National IPR Policy, 2016 is a giant leap by the Government of India to spur creativity and stimulate innovation. It lays the roadmap for the future of IPRs in India. According to the National IPR Policy, a professionally run Cell for IPR Promotion and Management (CIPAM) has been set up under the guidance of the DPIIT (formerly known as DIPP). CIPAM facilitates promotion, creation and commercialization of IP assets. CIPAM has recently prepared MODEL GUIDELINES ON IMPLEMENTATION OF IPR POLICY FOR ACADEMIC INSTITUTIONS.

The model guidelines promote student-led startups and ventures and help them to protect and respect IP.The overall aim of the guidelines is to nurture the spirit of innovation and translate the innovations into products, processes, and services for commercial exploitation. The guidelines aim to contribute in transforming industry and society, by delivering research-led education, promoting innovation, collaboration and fostering human values.
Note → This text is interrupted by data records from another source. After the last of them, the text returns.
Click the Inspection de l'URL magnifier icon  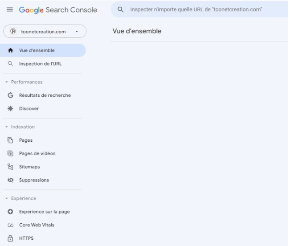(10, 64)
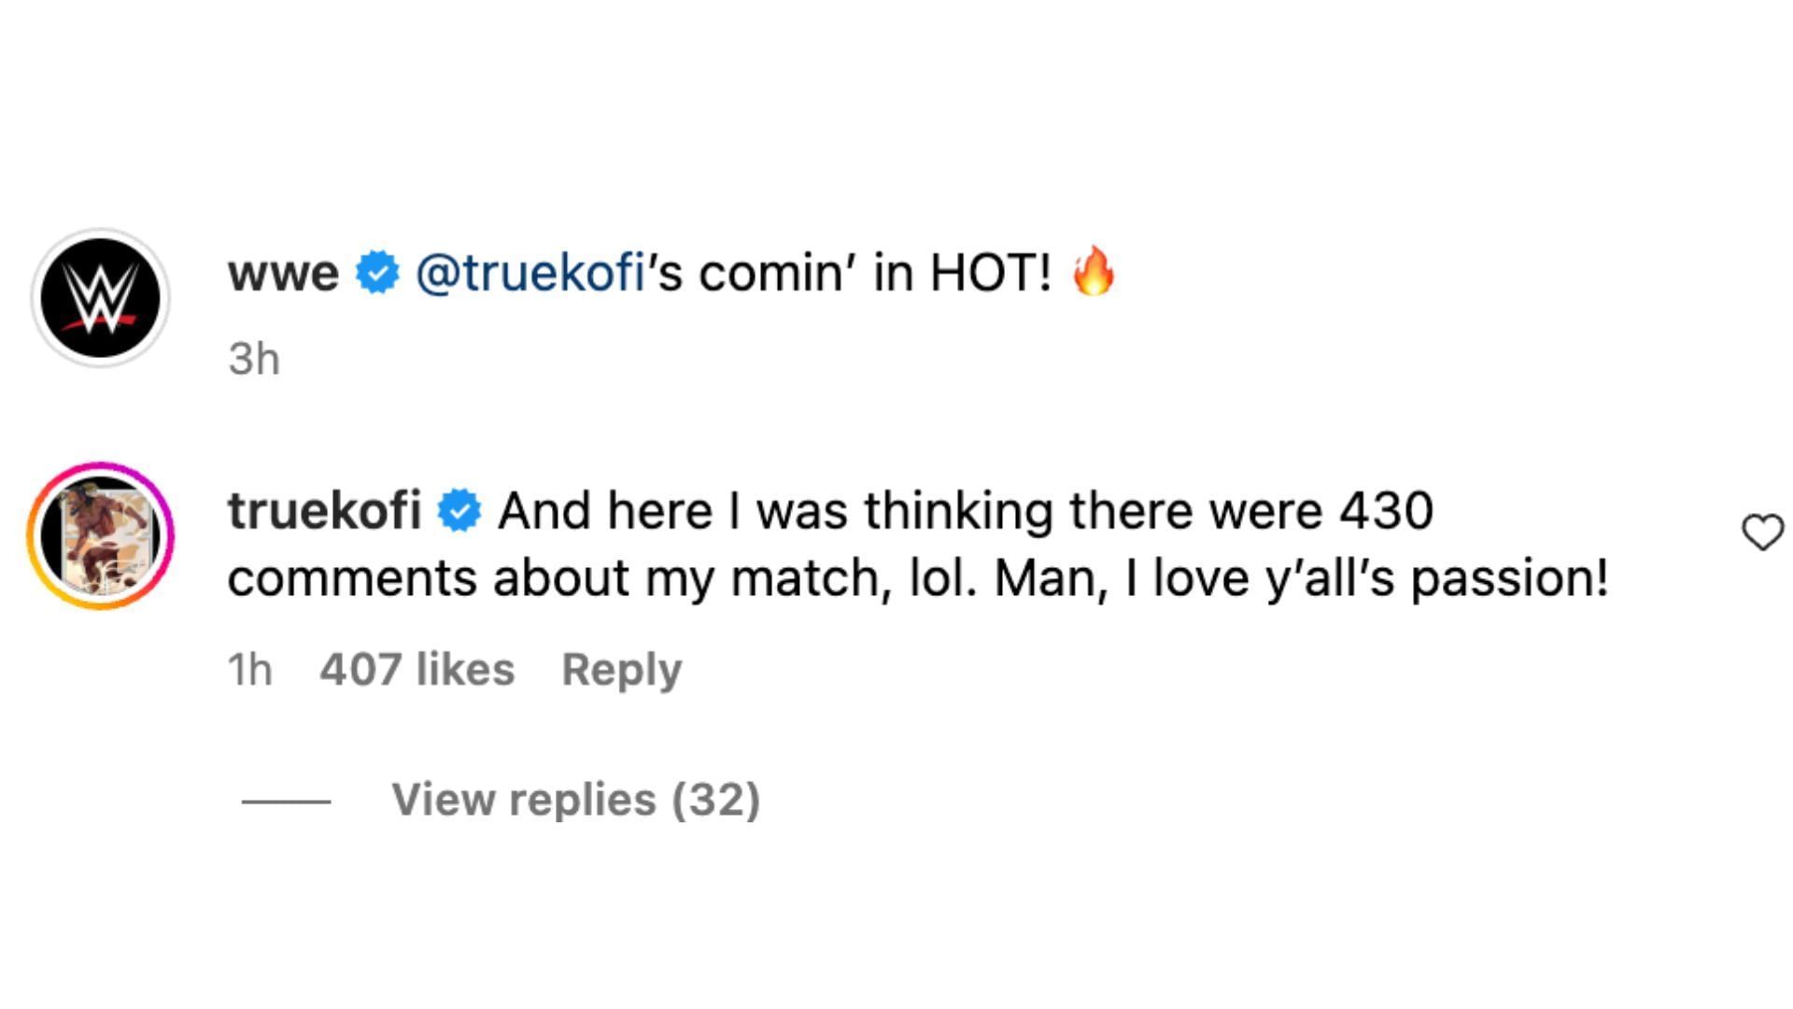
Task: Click the verified badge next to truekofi
Action: (459, 511)
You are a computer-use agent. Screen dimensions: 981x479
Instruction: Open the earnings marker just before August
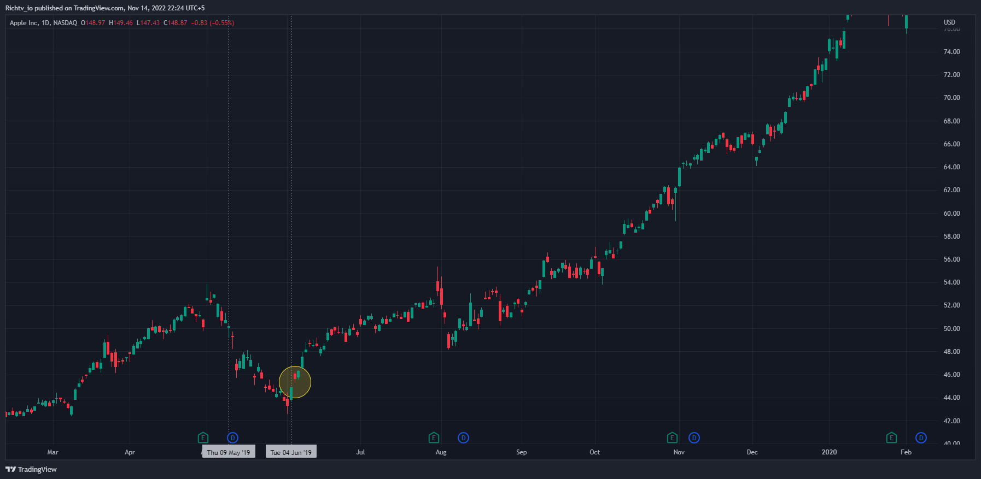pos(434,437)
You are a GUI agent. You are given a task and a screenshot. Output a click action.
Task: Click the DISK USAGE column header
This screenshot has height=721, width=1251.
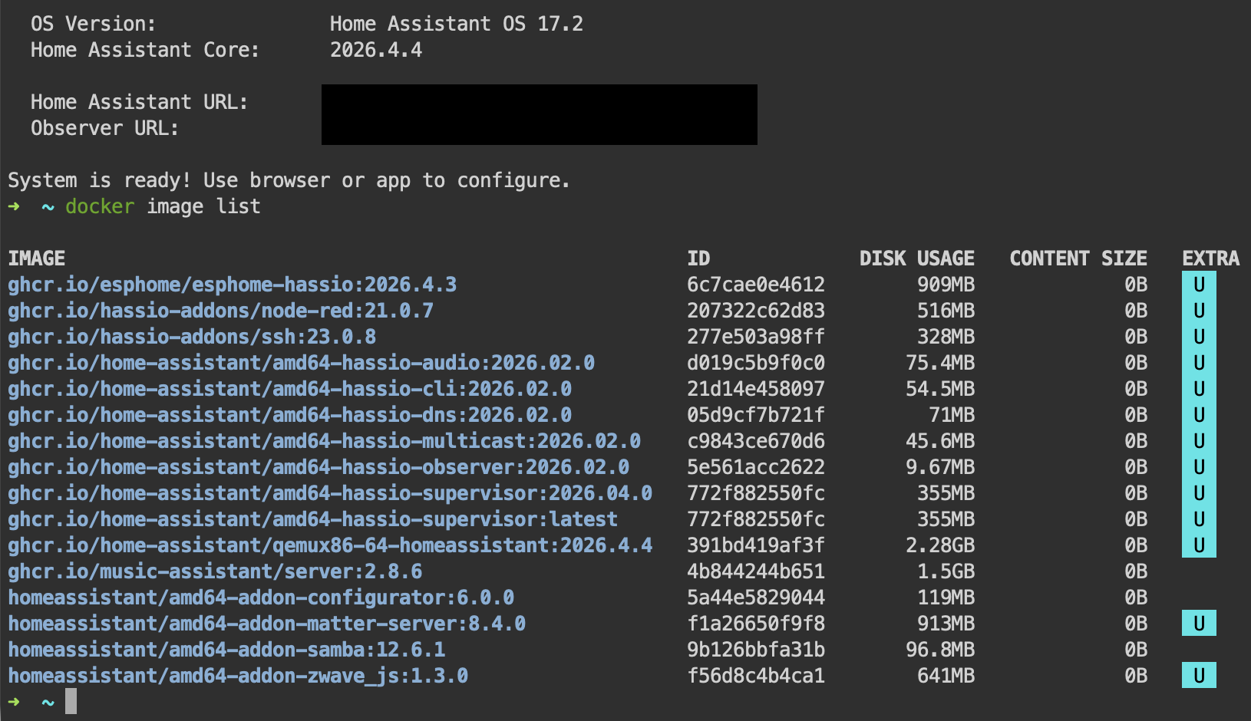[917, 258]
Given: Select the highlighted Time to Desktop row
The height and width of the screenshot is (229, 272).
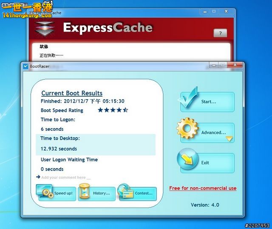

The objectives of the model guidelines revolve around fostering innovation and creativity, protecting IP rights generated by faculty and students of the academic institution, laying down fair and transparent administrative process for ownership control, assignment of IP rights, and sharing of IP generated revenues, promoting collaborations between academia and industry, and establishment of an IP cell for supporting innovation of students, research scholars, and faculty members.

These guidelines apply to all IP created at the academic institution, as well as, all IPRs associated with them, from the date of implementation of these guidelines. These guidelines further apply to all researchers who signed the employment contracts/agreements or such related documents, unless the researcher entered into an explicit arrangement to the contrary with the academic institution prior to the effective date of the guidelines.
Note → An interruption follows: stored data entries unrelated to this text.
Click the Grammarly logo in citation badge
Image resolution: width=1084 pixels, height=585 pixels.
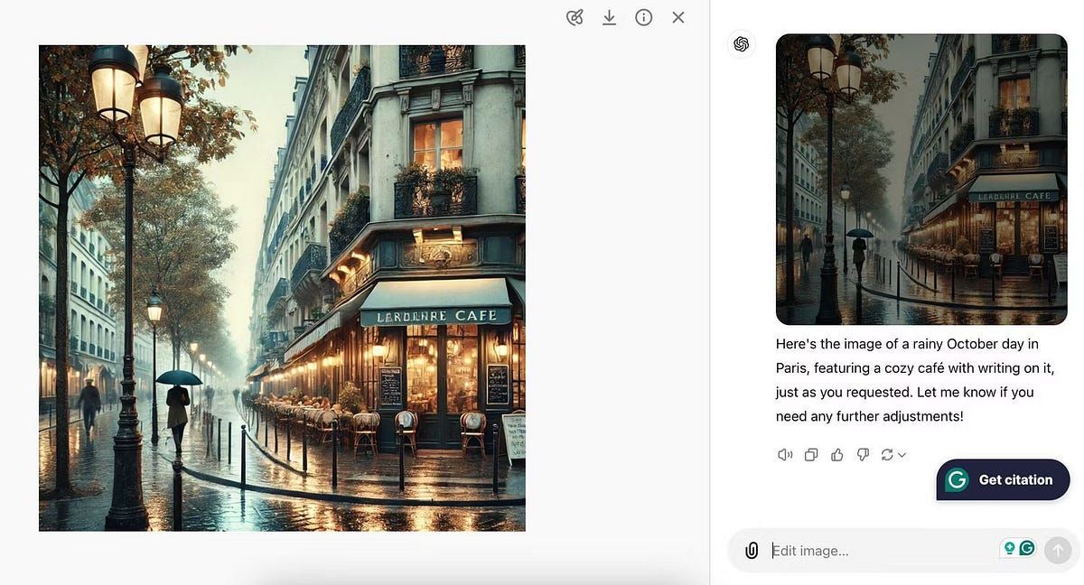(x=957, y=479)
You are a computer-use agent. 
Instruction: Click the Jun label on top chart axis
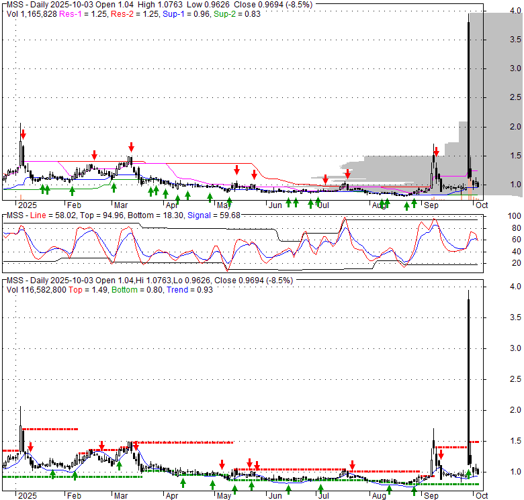pos(275,205)
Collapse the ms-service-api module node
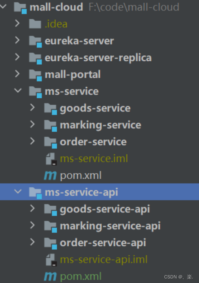The image size is (199, 283). tap(18, 191)
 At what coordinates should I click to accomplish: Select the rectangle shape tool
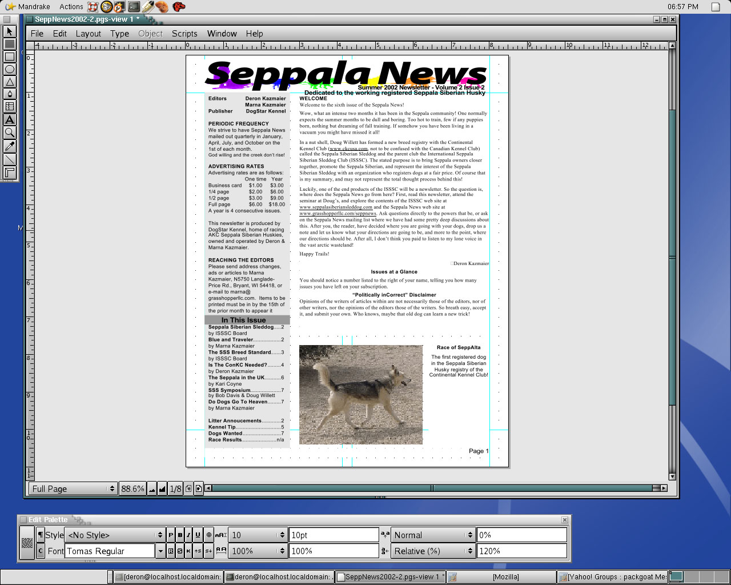point(10,57)
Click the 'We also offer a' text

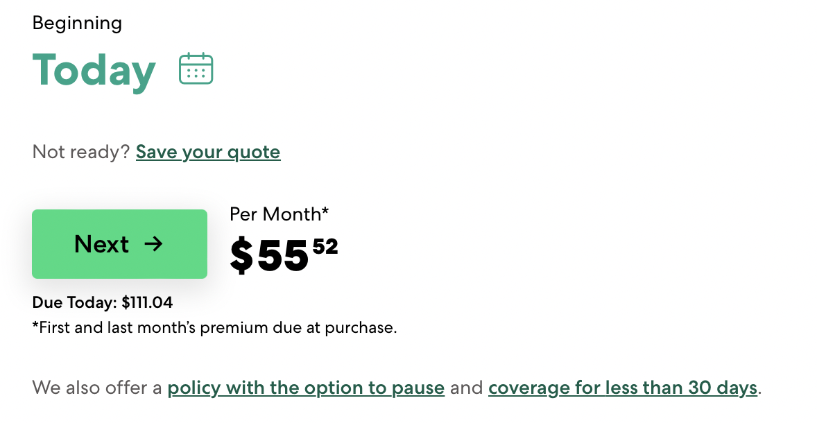[97, 387]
The guidelines throw light on the ownership of intellectual property. According to the guidelines, IP relating to patents, trademarks, industrial designs, and semiconductor integrated circuits and plant variety, whether developed by the students, researchers, or faculty members, shall belong to the academic institution, if they utilized the resources and funds of the academic institution for developing such IP. However, if the academic institution determines that these IPs were created by individuals in their own time and unrelated to their institutional responsibilities, then the IPRs shall vest with the individuals. Therefore, the assignment of all the above-mentioned IPs is governed by the same principle.

Interestingly, when it comes to the assignment of rights relating to Copyright, the guidelines propose a different principle. The guidelines mention that the ownership rights in scholarly and academic works generated, even while utilizing the resources of the academic institution, shall ordinarily be vested with the author. On the other hand, the ownership rights in lecture videos or Massive Open Online Courses (MOOCs), films, plays, and musical works, and institutional materials specifically commissioned by the academic institution, shall ordinarily be vested with the academic institution. However, the moral rights shall continue to vest with the author(s), wherever applicable. Clearly, the proposed guidelines have attempted to ensure that the authors get their due credit for their creativity. Such minute IP-specific considerations as reflected in these guidelines are appreciable and depict the comprehensive and far-sighted nature of these guidelines.
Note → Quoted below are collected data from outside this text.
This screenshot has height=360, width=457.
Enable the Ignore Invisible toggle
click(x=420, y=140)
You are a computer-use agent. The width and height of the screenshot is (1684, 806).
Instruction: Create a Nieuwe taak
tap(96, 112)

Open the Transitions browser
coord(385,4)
Further, the guidelines describe the Commercialization and Benefit Sharing of IP generated.Licensing and assignment of IPRs to a third party are the most common modes of IP transfer for commercializing IP. The key difference between licensing and assignment is that assignment involves transfer of ownership, while licensing is limited to permitting certain uses. The guidelines recommend licensing the IPRs rather than assigning them, so that ownership rights on the IP may be retained with the academic institutions.

The guidelines also encourage entrepreneurship and start-ups and suggest that the academic institution may reassign the ownership of IP to the creators, who are capable of marketing, protecting and licensing on their own with minimal involvement of the academic institution. The fees to be paid to the academic institution by the assignee consist of all patenting and licensing expenses and appropriate amount of royalties, equity or other value received by the creators.

Otherwise, the academic institution may exploit the IP either by itself or by commissioning an agency. The creator may seek the academic institution, to assign the rights to them after a certain holding period. To promote a start-up/venture set up by a researcher, it may be exempted from any upfront fee and/or royalty accrued to the academic institution for a certain period.

The guidelines further explain how to exploit the research outputs generated as a result of utilization of resources of the academic institution. The academic institution is free to enter into a revenue sharing agreement with the researcher as per the advice of the IP cell. The details of revenue sharing may be decided, based on the type of IP and the nature of commercialization. The academic institution may adopt various models for royalty sharing amongst the inventors and the institution.

Moreover, the guidelines have proposed a utilization model for the IP-generated revenues of an academic institution. As per the model, 50% of the revenue may be used for creating the academic institution management fund, 10% of the revenue may be paid to the academic institution as administrative charges, and 40% may be made available to the concerned department for the purchase of equipment or materials. This seems to aim towards negating the possibility of misappropriation of such funds by the academic institutions, and should be greeted as a welcoming step towards ensuring fair and transparent practices.

Further, it is usually observed that the academic institutions are skeptical of entering into an engagement with external partners, probably, owing to the lack of their knowledge with regard to the scope and consequences of such engagement. The guidelines have attempted to empower the academic institutions on that front by offering a provision for them to consider revocation of the license and assigning it to another party, if the assignee or licensee has not taken adequate steps for the commercialization of IP owned by the academic institution. Therefore, the academic institutions will now have the control over the commercialization of their IP, which will give the required confidence to the academic institutions to actively engage with the external partners. Further, all commercialization agreements must clearly mention that the academic institution is protected and indemnified from all liability arising from development and commercialization of the IP.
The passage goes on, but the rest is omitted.